🤖 AI Summary
This work addresses the Capacitated Vehicle Routing Problem (CVRP) and systematically evaluates the feasibility frontier of early quantum advantage and quantum utility in the Noisy Intermediate-Scale Quantum (NISQ) era.
Method: We propose an encoding-agnostic decision framework introducing three unified criteria—quantum feasibility point, quantum-gate feasibility line, and qubit-gate feasibility line—to construct a scalable decision diagram. Our analysis integrates closed-form resource estimation with state-of-the-art hardware benchmarks.

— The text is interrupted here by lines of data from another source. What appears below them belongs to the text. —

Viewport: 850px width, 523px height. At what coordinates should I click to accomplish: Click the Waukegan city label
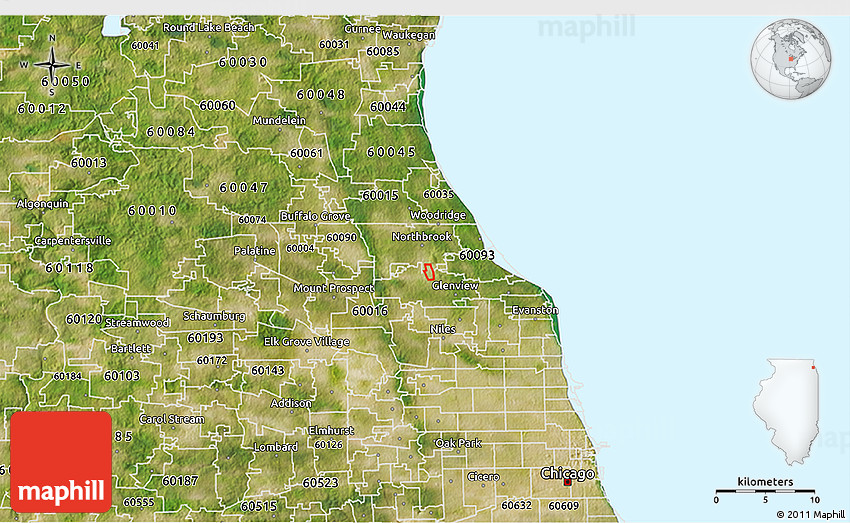point(409,34)
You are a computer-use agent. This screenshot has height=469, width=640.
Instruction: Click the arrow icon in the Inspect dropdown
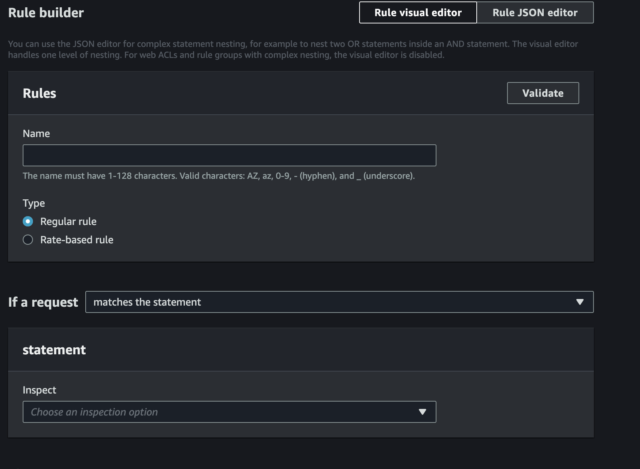[x=422, y=412]
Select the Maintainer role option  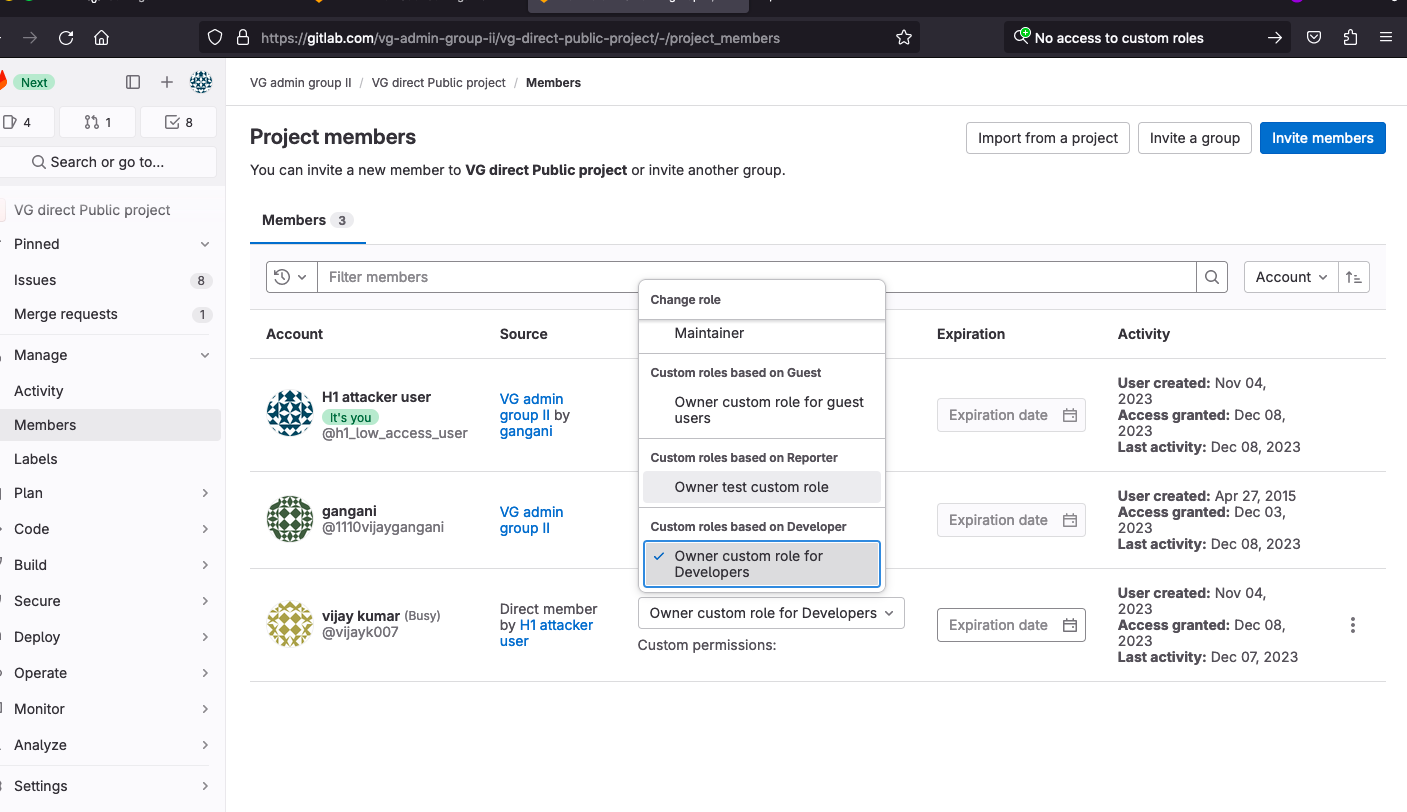[709, 333]
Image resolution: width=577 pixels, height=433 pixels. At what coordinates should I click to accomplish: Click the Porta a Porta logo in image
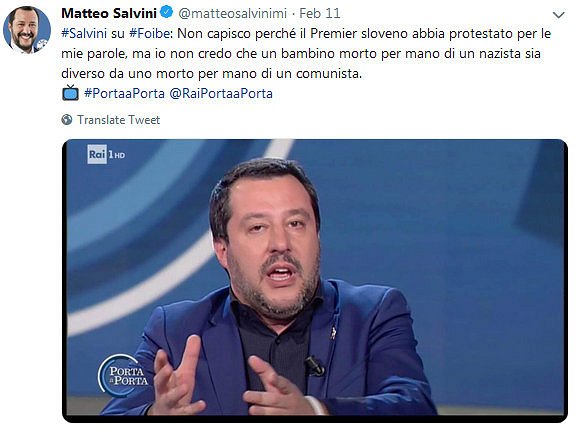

Contribution/Results: We quantitatively reveal, for the first time, an order-of-magnitude resource gap between higher-order binary optimization (HOBO) and conventional quadratic unconstrained binary optimization (QUBO) encodings: on the Golden-5 benchmark, HOBO requires only 7,685 logical qubits versus over 200,000 for QUBO. The framework accepts arbitrary encoding strategies and hardware parameters, enabling precise identification of CVRP instances with quantum advantage potential—providing both theoretical criteria and engineering guidance for practical quantum optimization.
📝 Abstract
We introduce a transparent, encoding-agnostic framework for determining when the Capacitated Vehicle Routing Problem (CVRP) can achieve early quantum advantage. Our analysis shows this is unlikely on noisy intermediate scale quantum (NISQ) hardware even in best case scenarios that use the most qubit-efficient direct encodings. Closed-form resource counts, combined with recent device benchmarks, yield three decisive go/no-go figures of merit: the quantum feasibility point and the qubit- and gate-feasibility lines, which place any CVRP instance on a single decision diagram. Contrasting a direct QUBO mapping with a space-efficient higher-order (HOBO) encoding reveals a large gap. Applied to early-advantage benchmarks such as Golden-5, our diagram shows that HOBO circuits require only 7,685 qubits, whereas comparable QUBO encodings still exceed 200,000 qubits. In addition to identifying candidate instances for early quantum advantage in CVRP, the framework provides a unifying go/no-go metric that ingests any CVRP encoding together with any hardware profile and highlights when quantum devices could challenge classical heuristics. Quantum advantage in CVRP would likely require innovative problem decomposition techniques.